The information for the website will be “obtained primarily from public sources or be developed by OEHHA, and occasionally from industry sectors or businesses providing warnings.” Website Initial Statement of Reasons at 4. If requested, the information to be provided to OEHHA is:

  • The name and contact information for the person providing the information.
     
  • The name and contact information for the manufacturer of the product.
     
  • The name of the listed chemical or chemicals for which a warning is being provided.
     
  • For environmental warnings, the location of the chemical or chemicals in the area.
     
  • For product warnings, the location of the chemical or chemicals in the product.
     
  • For product warnings, the concentration (mean, minimum, maximum) of the chemical or chemicals in the final product. If the product contains multiple component parts, the business must provide the concentrations (mean, minimum, maximum) of the chemical or chemicals in each of the component parts.
     
  • For product warnings, the matrix, as defined in subsection 25900(g), in which the listed chemical or chemicals is found in the product and the concentration of the listed chemical(s) in the product matrix, if known.
     
  • The anticipated routes and pathways of exposure to the listed chemical(s) for which the warning is being provided.
     
  • The estimated level of exposure to the chemical or chemicals.
     
  • Any other related information that the lead agency deems necessary.

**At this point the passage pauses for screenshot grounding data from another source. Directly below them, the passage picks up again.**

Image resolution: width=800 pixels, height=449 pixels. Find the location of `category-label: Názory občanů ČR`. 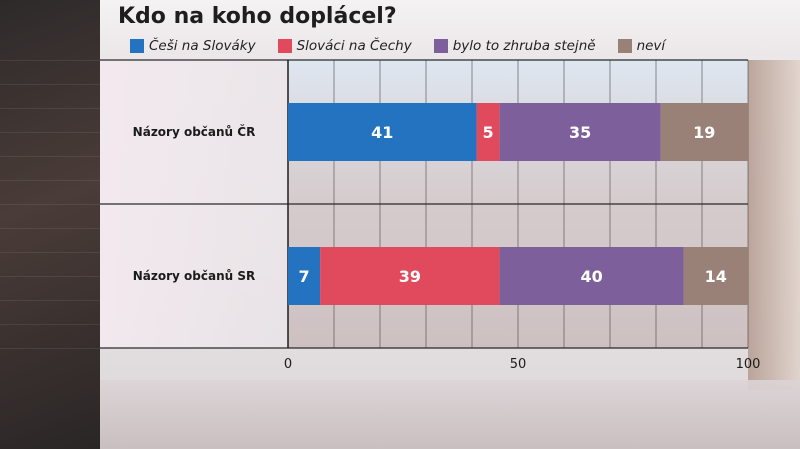

category-label: Názory občanů ČR is located at coordinates (194, 132).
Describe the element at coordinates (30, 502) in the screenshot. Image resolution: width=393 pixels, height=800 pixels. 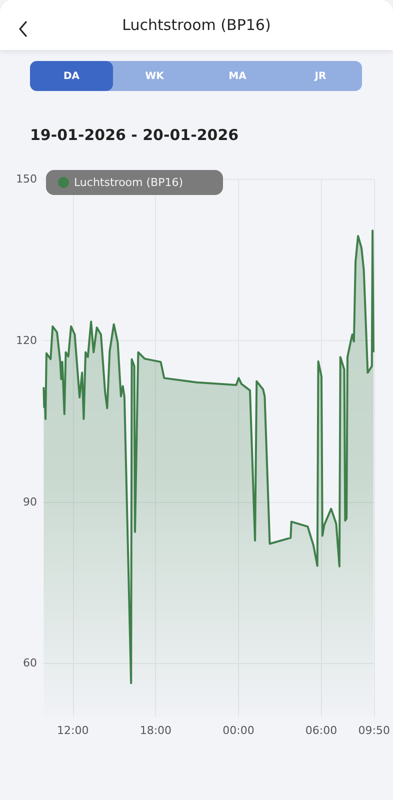
I see `y-tick-label: 90` at that location.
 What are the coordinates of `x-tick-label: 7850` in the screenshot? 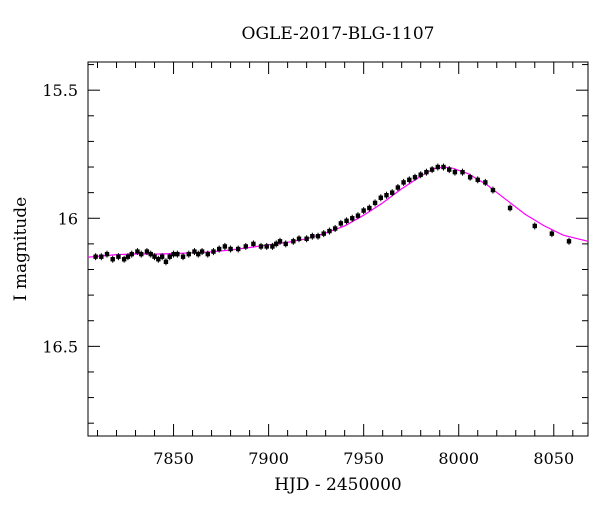 It's located at (174, 458).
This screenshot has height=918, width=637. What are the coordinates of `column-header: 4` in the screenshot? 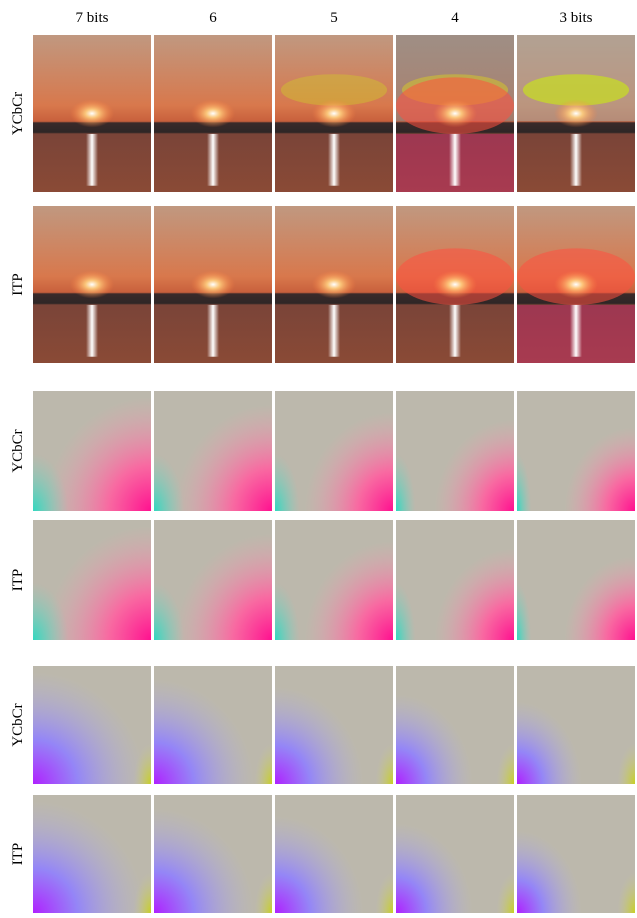 It's located at (455, 18).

Section 25205(b). This information to be provided does not include some information requested in the Pre-Regulatory Proposal that was potentially problematic, including but not limited to the type of occupational exposure to a listed chemical that the warning is intended to cover, if any, and information concerning actions a person can take to minimize or eliminate exposure to the listed chemical, if any. Other changes to the Website Proposed Rule that OEHHA has included in response to comments received include providing a process for a person to request a correction of potentially inaccurate information, clarifying that information should be provided only when “reasonably available,” and allowing stakeholders to request that information submitted to OEHHA be treated as Confidential Business Information (CBI) and therefore not be available for public inspection under provisions of the Public Records Act and Evidence Code.

Commentary

The Proposed Rule includes changes in response to comments on the Pre-Regulatory Proposal that improve the proposed regulations, including the change in warning language from “will expose” to “can expose,” separating the OEHHA website proposal from the warning requirements so that businesses providing information for the website are not vulnerable to Prop 65 bounty hunter lawsuits, and clarifying the occupational exposure warning requirements to help ensure there are no preemption concerns.

The proposal still includes game-changing additional warning requirements that continue to inspire controversy for companies that manufacture, distribute, or sell consumer products with Prop 65 warnings, particularly the complexity of the different warning requirements, the ability of plaintiffs to petition OEHHA to demand additional warnings for substances in products or the environment, and the requirements to provide information for OEHHA’s website. These proposed regulations address only warning requirements and do not address litigation reform issues such as “opportunities to cure.” Efforts to limit private enforcement and stop frivolous and shakedown lawsuits must still be pursued beyond those already enacted with AB 227.

Companies should review carefully the proposal and how the significant changes to the warning requirements will affect its cost and compliance capabilities. Comments should be submitted by April 8, 2015.